**Task objective:** In this exercise, each record below is to be written out again exactly.

**Stored data:**

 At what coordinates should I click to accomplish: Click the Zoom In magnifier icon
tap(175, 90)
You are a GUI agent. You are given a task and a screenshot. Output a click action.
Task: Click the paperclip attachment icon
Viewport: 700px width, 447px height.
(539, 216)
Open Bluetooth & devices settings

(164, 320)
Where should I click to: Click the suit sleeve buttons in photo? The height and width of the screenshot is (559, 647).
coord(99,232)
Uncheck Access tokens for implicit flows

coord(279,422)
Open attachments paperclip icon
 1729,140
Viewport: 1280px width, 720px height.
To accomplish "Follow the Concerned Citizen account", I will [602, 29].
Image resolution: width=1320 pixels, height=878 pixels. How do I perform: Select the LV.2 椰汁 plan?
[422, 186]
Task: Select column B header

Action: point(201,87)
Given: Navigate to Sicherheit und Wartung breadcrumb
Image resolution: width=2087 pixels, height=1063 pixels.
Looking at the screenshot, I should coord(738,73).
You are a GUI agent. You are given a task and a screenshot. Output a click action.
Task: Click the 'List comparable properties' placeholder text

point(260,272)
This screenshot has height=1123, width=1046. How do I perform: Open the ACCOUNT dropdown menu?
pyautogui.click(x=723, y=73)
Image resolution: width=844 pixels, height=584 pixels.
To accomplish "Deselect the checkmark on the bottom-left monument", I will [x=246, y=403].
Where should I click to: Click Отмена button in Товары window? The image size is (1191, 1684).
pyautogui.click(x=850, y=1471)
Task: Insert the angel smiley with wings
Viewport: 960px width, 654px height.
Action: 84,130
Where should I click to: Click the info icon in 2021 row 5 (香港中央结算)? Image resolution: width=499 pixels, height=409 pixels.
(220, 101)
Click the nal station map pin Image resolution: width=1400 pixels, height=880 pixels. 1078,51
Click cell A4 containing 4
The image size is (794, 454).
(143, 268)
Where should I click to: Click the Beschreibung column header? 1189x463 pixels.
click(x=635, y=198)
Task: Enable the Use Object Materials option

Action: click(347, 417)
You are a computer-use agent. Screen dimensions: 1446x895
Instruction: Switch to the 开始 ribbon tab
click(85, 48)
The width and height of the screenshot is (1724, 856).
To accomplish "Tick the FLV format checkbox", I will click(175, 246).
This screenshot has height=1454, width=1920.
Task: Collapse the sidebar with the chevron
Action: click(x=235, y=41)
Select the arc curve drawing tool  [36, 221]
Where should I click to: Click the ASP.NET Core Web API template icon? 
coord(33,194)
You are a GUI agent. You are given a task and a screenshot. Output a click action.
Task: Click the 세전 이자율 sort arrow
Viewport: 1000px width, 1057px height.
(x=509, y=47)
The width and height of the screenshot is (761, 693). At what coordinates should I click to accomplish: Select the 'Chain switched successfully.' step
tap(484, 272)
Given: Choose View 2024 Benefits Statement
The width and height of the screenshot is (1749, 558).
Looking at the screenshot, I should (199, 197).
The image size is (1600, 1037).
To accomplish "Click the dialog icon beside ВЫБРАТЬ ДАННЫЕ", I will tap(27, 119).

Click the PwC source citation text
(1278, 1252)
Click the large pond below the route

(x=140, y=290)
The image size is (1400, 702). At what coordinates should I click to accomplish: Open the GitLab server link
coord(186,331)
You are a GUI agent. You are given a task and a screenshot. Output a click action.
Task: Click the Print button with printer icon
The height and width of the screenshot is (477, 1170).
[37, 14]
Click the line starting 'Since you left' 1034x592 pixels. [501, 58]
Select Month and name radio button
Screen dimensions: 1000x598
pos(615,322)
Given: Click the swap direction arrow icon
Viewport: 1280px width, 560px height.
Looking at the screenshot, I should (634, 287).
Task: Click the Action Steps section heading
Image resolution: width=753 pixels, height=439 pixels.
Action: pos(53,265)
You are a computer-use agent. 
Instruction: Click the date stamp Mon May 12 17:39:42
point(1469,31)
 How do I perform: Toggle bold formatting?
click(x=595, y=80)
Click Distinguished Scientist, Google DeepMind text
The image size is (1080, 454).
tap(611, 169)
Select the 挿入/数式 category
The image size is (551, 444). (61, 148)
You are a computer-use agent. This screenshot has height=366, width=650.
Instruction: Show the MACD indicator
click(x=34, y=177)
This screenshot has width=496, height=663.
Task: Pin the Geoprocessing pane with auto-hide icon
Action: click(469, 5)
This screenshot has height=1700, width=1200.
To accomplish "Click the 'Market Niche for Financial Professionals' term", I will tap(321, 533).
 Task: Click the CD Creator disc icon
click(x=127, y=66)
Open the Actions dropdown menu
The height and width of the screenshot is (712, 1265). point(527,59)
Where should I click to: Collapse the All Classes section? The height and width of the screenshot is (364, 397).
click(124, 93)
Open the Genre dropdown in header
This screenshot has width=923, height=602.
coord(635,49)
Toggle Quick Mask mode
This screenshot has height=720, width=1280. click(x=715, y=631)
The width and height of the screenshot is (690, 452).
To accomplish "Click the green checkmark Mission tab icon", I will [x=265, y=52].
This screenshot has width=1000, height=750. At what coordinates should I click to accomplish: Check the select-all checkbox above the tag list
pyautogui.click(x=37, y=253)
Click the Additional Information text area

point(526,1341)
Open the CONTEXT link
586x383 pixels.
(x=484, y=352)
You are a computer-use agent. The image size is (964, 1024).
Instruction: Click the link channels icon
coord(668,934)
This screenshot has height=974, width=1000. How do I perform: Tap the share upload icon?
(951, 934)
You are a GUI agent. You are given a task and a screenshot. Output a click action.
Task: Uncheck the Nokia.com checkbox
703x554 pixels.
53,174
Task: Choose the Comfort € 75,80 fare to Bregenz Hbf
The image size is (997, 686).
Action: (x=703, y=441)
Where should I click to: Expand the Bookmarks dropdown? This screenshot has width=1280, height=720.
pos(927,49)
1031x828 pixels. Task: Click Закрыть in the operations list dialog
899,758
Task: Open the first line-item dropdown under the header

**Expected output:**
 At what coordinates should I click to accomplish: Click the Zoom In magnifier icon
tap(175, 90)
You are a GUI agent. You are given a task and a screenshot. Output a click action.
Task: Click the paperclip attachment icon
Viewport: 700px width, 447px height.
(539, 216)
Open Bluetooth & devices settings

(164, 320)
Where should I click to: Click the suit sleeve buttons in photo? The height and width of the screenshot is (559, 647).
coord(99,232)
Uncheck Access tokens for implicit flows

coord(279,422)
Open attachments paperclip icon
 1729,140
Viewport: 1280px width, 720px height.
To accomplish "Follow the Concerned Citizen account", I will [602, 29].
Image resolution: width=1320 pixels, height=878 pixels. How do I perform: Select the LV.2 椰汁 plan?
[422, 186]
Task: Select column B header

Action: point(201,87)
Given: Navigate to Sicherheit und Wartung breadcrumb
Image resolution: width=2087 pixels, height=1063 pixels.
Looking at the screenshot, I should coord(738,73).
You are a GUI agent. You are given a task and a screenshot. Output a click action.
Task: Click the 'List comparable properties' placeholder text

point(260,272)
This screenshot has height=1123, width=1046. How do I perform: Open the ACCOUNT dropdown menu?
pyautogui.click(x=723, y=73)
Image resolution: width=844 pixels, height=584 pixels.
To accomplish "Deselect the checkmark on the bottom-left monument", I will [x=246, y=403].
Where should I click to: Click Отмена button in Товары window? The image size is (1191, 1684).
pyautogui.click(x=850, y=1471)
Task: Insert the angel smiley with wings
Viewport: 960px width, 654px height.
Action: 84,130
Where should I click to: Click the info icon in 2021 row 5 (香港中央结算)? Image resolution: width=499 pixels, height=409 pixels.
(220, 101)
Click the nal station map pin Image resolution: width=1400 pixels, height=880 pixels. 1078,51
Click cell A4 containing 4
The image size is (794, 454).
(143, 268)
Where should I click to: Click the Beschreibung column header? 1189x463 pixels.
click(x=635, y=198)
Task: Enable the Use Object Materials option

Action: click(347, 417)
You are a computer-use agent. Screen dimensions: 1446x895
Instruction: Switch to the 开始 ribbon tab
click(85, 48)
The width and height of the screenshot is (1724, 856).
To accomplish "Tick the FLV format checkbox", I will click(175, 246).
This screenshot has height=1454, width=1920.
Task: Collapse the sidebar with the chevron
Action: click(x=235, y=41)
Select the arc curve drawing tool  [36, 221]
Where should I click to: Click the ASP.NET Core Web API template icon? 
coord(33,194)
You are a GUI agent. You are given a task and a screenshot. Output a click action.
Task: Click the 세전 이자율 sort arrow
Viewport: 1000px width, 1057px height.
(x=509, y=47)
The width and height of the screenshot is (761, 693). At what coordinates should I click to accomplish: Select the 'Chain switched successfully.' step
tap(484, 272)
Given: Choose View 2024 Benefits Statement
The width and height of the screenshot is (1749, 558).
Looking at the screenshot, I should (199, 197).
The image size is (1600, 1037).
To accomplish "Click the dialog icon beside ВЫБРАТЬ ДАННЫЕ", I will tap(27, 119).

Click the PwC source citation text
(1278, 1252)
Click the large pond below the route

(x=140, y=290)
The image size is (1400, 702). At what coordinates should I click to accomplish: Open the GitLab server link
coord(186,331)
You are a GUI agent. You are given a task and a screenshot. Output a click action.
Task: Click the Print button with printer icon
The height and width of the screenshot is (477, 1170).
[37, 14]
Click the line starting 'Since you left' 1034x592 pixels. [501, 58]
Select Month and name radio button
Screen dimensions: 1000x598
pos(615,322)
Given: Click the swap direction arrow icon
Viewport: 1280px width, 560px height.
Looking at the screenshot, I should (634, 287).
Task: Click the Action Steps section heading
Image resolution: width=753 pixels, height=439 pixels.
Action: pos(53,265)
You are a computer-use agent. 
Instruction: Click the date stamp Mon May 12 17:39:42
point(1469,31)
 How do I perform: Toggle bold formatting?
click(x=595, y=80)
Click Distinguished Scientist, Google DeepMind text
The image size is (1080, 454).
tap(611, 169)
Select the 挿入/数式 category
The image size is (551, 444). (61, 148)
You are a computer-use agent. This screenshot has height=366, width=650.
Instruction: Show the MACD indicator
click(x=34, y=177)
This screenshot has width=496, height=663.
Task: Pin the Geoprocessing pane with auto-hide icon
Action: click(469, 5)
This screenshot has height=1700, width=1200.
To accomplish "Click the 'Market Niche for Financial Professionals' term", I will tap(321, 533).
 Task: Click the CD Creator disc icon
click(x=127, y=66)
Open the Actions dropdown menu
The height and width of the screenshot is (712, 1265). point(527,59)
Where should I click to: Collapse the All Classes section? The height and width of the screenshot is (364, 397).
click(124, 93)
Open the Genre dropdown in header
This screenshot has width=923, height=602.
coord(635,49)
Toggle Quick Mask mode
This screenshot has height=720, width=1280. click(x=715, y=631)
The width and height of the screenshot is (690, 452).
To accomplish "Click the green checkmark Mission tab icon", I will [x=265, y=52].
This screenshot has width=1000, height=750. At what coordinates should I click to accomplish: Check the select-all checkbox above the tag list
pyautogui.click(x=37, y=253)
Click the Additional Information text area

point(526,1341)
Open the CONTEXT link
586x383 pixels.
(x=484, y=352)
You are a computer-use agent. The image size is (964, 1024).
Instruction: Click the link channels icon
coord(668,934)
This screenshot has height=974, width=1000. How do I perform: Tap the share upload icon?
(951, 934)
You are a GUI agent. You are given a task and a screenshot. Output a click action.
Task: Uncheck the Nokia.com checkbox
703x554 pixels.
53,174
Task: Choose the Comfort € 75,80 fare to Bregenz Hbf
The image size is (997, 686).
Action: (x=703, y=441)
Where should I click to: Expand the Bookmarks dropdown? This screenshot has width=1280, height=720.
pos(927,49)
1031x828 pixels. Task: Click Закрыть in the operations list dialog
899,758
Task: Open the first line-item dropdown under the header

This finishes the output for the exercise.